Blue Doon has been built by the Nevis Range trail team over the last couple of years, with spanners thrown into and removed from the works at various points by 2020’s most popular virus.
Mention Nevis Range to anyone and they’ll likely think of the UCI Downhill World Cup, currently the second longest-running World Cup venue in the world. Mont Saint Anne’s top by the way. Every year since 2002 (bar the last two), thousands have travelled to Nevis Range, just north of Fort William, to watch riders do battle on Aonach Mòr’s lower slopes.
We’ve always thought the iconic venue was missing a trick, though. Ride the brilliant gondola uplift to the top and there are only two ways back down (well, three if you count a dull fire road) – the DH track or Top Chief, now graded black. Less-experienced riders were effectively barred from most of the altitude on offer.
Nevis Range obviously agreed, because recently it opened Blue Doon, a new blue-graded downhill trail, accessed by gondola and built properly into the hill without resorting to boardwalk. It’s the longest descending blue trail in the UK, and will likely hold that title for a while to come. It’s also one of the best mountain bike blue trails, full stop.
At approximately eight kilometres long and dropping a similar height to the World Cup downhill, it’s far longer than the numbers might suggest. Starting just below the Snowgoose Cafe, there are options below the Puggy Line to continue along the blue-graded trails or spice things up with the myriad of other options to get you back to the car park for another lap.
A single, non-stop run being chased by local turn-hoofer extraordinaire and the man who lends his name to the aforementioned black run, Joe Barnes, took around 19 minutes. I have no doubt that without me slowing him down, the Hazzard Racing main man could have clipped a few minutes off that time. Either way, you’re in for a trail that feels never-ending, and for the most part, that is a good thing.
Cut to the chase
The opening day saw local dignitaries ascend the gondola into the mist for the curtain-raiser, and local rider Skylar McLeod, winner of the video competition, was the first to turn a wheel on the Blue Doon after the ribbon-cutting ceremony.
Despite the low-hanging cloud telling us otherwise, a distinct lack of liquid sunshine over the preceding week left the track in a typical Nevis Range style; fast and loose. Anyone who’s raced on the World Cup track knows that a touch of moisture helps settle the surface on this mountain and that’s no different on the Blue Doon.
Sweeping berms help you get up to pace quickly, before the corners tighten and open up into fast, traversing blasts across the open hill. Views across Fort William itself, and along Loch Eil, are a constant throughout the upper reaches of the trail, but you’re best paying full attention to the trail and enjoying the view from one of the conveniently- placed picnic benches scattered along the route.

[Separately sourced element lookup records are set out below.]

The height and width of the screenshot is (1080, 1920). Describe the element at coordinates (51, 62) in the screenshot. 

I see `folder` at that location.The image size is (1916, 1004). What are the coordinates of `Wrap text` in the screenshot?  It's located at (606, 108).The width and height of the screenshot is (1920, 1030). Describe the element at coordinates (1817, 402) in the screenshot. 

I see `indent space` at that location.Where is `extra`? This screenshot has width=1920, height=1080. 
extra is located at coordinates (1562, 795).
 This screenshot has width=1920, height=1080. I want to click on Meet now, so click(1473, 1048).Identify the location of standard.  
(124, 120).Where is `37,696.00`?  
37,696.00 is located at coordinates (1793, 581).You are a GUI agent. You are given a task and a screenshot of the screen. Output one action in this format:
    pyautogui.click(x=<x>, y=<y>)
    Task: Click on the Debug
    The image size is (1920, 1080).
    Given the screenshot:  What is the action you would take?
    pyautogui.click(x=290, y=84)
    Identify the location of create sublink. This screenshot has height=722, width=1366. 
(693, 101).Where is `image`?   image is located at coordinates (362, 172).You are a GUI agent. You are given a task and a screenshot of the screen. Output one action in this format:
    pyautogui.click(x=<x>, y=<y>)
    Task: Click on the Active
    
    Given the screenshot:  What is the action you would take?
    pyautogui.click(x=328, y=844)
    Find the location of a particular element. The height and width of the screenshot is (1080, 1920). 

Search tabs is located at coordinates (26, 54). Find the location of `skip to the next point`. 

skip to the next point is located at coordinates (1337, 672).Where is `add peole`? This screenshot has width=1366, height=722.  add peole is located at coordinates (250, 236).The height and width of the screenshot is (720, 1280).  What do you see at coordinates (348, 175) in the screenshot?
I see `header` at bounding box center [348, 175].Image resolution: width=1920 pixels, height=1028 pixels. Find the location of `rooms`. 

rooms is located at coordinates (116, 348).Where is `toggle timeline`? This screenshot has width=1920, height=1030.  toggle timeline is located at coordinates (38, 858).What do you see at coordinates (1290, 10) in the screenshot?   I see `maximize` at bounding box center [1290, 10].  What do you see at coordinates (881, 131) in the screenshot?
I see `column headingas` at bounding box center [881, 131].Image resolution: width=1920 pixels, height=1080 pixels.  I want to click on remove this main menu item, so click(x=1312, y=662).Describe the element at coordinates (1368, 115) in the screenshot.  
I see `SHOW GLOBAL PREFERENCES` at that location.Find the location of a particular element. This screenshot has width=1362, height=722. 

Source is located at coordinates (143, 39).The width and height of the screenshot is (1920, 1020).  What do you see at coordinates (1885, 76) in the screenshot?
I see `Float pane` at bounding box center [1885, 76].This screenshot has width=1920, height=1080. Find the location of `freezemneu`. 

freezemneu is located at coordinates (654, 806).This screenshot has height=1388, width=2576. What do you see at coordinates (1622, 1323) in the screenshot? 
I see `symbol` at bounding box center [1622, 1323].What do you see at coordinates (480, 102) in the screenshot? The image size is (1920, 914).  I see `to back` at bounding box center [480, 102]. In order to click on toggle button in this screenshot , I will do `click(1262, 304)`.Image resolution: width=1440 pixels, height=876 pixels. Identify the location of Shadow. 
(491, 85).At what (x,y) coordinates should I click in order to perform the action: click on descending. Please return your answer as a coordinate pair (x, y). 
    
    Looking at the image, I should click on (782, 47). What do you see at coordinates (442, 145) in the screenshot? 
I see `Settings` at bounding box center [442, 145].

Some flat turns help wake you up and keep you on your toes, with other corners sporting absolute peaches of berms that will hold you tight and spit you out faster than you went in, almost regardless of your entry speed.
With the grip levels coming and going, and some of the track still soft in spots, to get down this fast, you need to put the work in. Get ready to be on the gas out of the turns and work the changes in gradient to keep the speed up. More rain and riders will see the trail firm up, meaning it will run hotter as the track beds in.
A solid hardtail is likely the bare minimum to get down the Blue Doon and go back up for another. With many runs taking upwards of 20 minutes, you and your bike might not be as battered as you might be on the Top Chief or the World Cup track, but the high speed and quantity of trail means that you will be tired long before you’ve got the car park in your sights.
The Blue Doon is definitely a mountain blue – don’t think Berm Baby Berm as you head up the gondola. Few people will have descended this far in the UK in one hit without having to turn a pedal to get to the top, and that is the magic of the Blue Doon – you just have to be prepared for what is an entirely unique experience on these shores.